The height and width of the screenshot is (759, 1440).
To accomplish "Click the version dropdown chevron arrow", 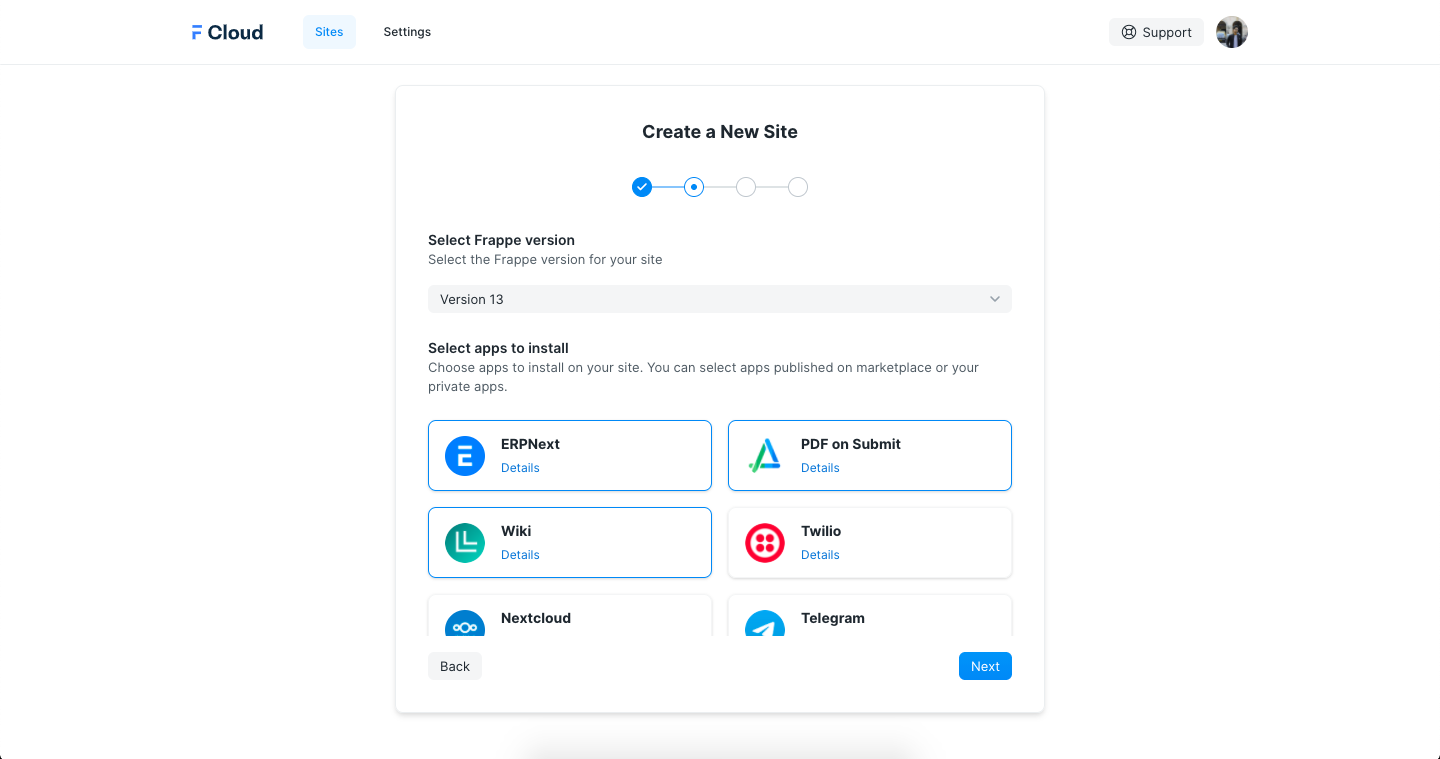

...

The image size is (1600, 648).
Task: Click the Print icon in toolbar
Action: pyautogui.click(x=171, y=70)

**Work to be completed:** Would you print exactly the lines in the listing above, from the line bearing "The height and" through the line bearing "the version dropdown", leaving out all pictures?

**Output for this task:**
The height and width of the screenshot is (759, 1440).
To accomplish "Click the version dropdown chevron arrow", 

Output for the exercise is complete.